== GIVEN PASSAGE ==
-- START --

Collection: Night Vigil (sculptures)
Night Vigil is a body of felt, wire, and embroidered sculptures-giant, tender evocations of critically-endangered South African moths. Created in collaboration with the Keiskamma Art Project in the Eastern Cape, these artworks are more than representations of insects: they are acts of mourning, resistance, and attention. Inspired by the ecological philosophies of Thom van Dooren and Deborah Bird Rose, Night Vigil embodies their insistence that extinction is not merely the end of species, but a slow, unfolding unraveling of complex, interwoven lifeways.
Each moth sculpture is rendered tactile and enlarged-not just to emphasize its beauty, but to counter the shrinking visibility of these pollinators in our imagination and ecosystems. In van Dooren's terms, this is a refusal to let these beings "die unnoticed." These sculptures do not serve as nostalgic relics or decorative artefacts; rather, they are vigils-nightly watchings over the edge of absence. In a world where habitat loss, pesticide use, and climate instability steadily erase the delicate places where moths thrive, this work calls us to hold vigil with them in their disappearance.
The collaborative process behind Night Vigil is itself a form of multispecies and multihuman care.
Working alongside women artists in the Eastern Cape-many of whom have an intimate relationship with land, weather, and loss-the process of stitching, felting, and shaping became a shared act of attention and empathy. Deborah Bird Rose often speaks of extinction as a rupture in relationship, not only between species but between knowledge systems, histories, and futures.

-- END --

== WHAT IS ASKED ==
1. Copy from the Night Vigil passage, beginning at the words "Night Vigil is a" and stopping after "complex, interwoven lifeways.".
2. According to the Night Vigil passage, which art project collaborated on the sculptures?
3. Pick up the Night Vigil passage after its final sentence and carry it further.
The lines that come after the Night Vigil passage are separate material.

== EXTRACTED DATA ==
-- START --

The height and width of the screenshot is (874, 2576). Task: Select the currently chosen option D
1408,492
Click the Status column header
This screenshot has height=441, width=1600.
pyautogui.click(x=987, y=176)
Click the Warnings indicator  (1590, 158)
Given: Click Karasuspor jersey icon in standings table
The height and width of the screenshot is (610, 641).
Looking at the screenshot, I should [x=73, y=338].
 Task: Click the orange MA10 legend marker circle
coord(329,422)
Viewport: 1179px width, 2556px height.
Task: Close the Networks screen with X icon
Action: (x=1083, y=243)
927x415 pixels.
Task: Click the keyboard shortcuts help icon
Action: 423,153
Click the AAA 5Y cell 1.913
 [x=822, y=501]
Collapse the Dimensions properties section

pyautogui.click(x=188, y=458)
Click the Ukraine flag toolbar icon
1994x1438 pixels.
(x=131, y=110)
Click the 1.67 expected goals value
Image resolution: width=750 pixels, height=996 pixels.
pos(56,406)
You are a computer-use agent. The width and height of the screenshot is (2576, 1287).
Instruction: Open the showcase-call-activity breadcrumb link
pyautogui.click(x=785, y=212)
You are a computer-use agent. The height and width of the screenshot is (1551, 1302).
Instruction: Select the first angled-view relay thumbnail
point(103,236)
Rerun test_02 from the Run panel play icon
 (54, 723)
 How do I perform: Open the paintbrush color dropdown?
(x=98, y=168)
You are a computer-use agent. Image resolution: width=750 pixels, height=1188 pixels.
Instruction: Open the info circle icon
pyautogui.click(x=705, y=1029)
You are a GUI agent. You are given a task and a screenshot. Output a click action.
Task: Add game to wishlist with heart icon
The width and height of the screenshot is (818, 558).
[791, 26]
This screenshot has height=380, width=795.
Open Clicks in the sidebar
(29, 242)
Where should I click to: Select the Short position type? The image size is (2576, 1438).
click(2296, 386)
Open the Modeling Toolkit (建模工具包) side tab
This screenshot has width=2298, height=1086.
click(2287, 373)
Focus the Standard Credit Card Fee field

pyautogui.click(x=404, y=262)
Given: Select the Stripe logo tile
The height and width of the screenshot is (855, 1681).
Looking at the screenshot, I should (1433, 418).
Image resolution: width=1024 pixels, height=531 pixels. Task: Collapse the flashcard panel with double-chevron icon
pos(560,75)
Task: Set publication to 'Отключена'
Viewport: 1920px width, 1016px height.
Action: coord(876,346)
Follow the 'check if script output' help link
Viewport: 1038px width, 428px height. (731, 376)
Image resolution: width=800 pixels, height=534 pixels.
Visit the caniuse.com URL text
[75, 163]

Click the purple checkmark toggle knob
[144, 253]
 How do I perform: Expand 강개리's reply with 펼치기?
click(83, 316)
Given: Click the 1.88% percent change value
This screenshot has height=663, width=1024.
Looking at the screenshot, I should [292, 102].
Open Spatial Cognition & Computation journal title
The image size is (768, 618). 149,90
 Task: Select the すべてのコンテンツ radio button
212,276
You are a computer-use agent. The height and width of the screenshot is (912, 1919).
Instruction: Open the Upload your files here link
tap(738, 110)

-- END --

== RESPONSES FOR EACH TASK ==
1.
Night Vigil is a body of felt, wire, and embroidered sculptures-giant, tender evocations of critically-endangered South African moths. Created in collaboration with the Keiskamma Art Project in the Eastern Cape, these artworks are more than representations of insects: they are acts of mourning, resistance, and attention. Inspired by the ecological philosophies of Thom van Dooren and Deborah Bird Rose, Night Vigil embodies their insistence that extinction is not merely the end of species, but a slow, unfolding unraveling of complex, interwoven lifeways.

2. The Keiskamma Art Project in the Eastern Cape.

3.
In this way, the work does not only grieve for the moths, but also for the ecologies of knowing and living that vanish with them.
Moths are ancient nocturnal navigators, attuned to lunar rhythms. But the industrial revolution-and the endless expansion of electric light-has thrown them into a state of disorientation. They are now caught in a choreography of distraction, circling artificial lights that pull them from their paths. In this haunting spiral, one may sense an unsettling mirror to our own distracted lives-lured by consumption, urgency, and digital glow. Night Vigil attends to this distraction with empathy, not as projection, but as shared vulnerability: we too are confused by the lights we have built.
In van Dooren's thinking, extinction calls not only for documentation but for "storying" the lives that are at stake-telling their particularities, their habits, their roles in the world. These moths are not symbols, they are histories: pollinators, signs of seasonal change, kin to birds and bats and blooms.
In enlarging them, Night Vigil refuses the anonymity of decline and instead creates spaces where their memory can be felt, touched, and mourned.
Ultimately, this work asks: how do we make loss tangible? How do we hold the slow violence of extinction in our hands and respond? In its softness and scale, its collaborative heart, and its quiet nocturnal reverence, Night Vigil becomes an act of
"tactile theory"-a gentle, necessary unsettling. A vigil not only for what is gone, but for what still flickers, barely, in the darkness.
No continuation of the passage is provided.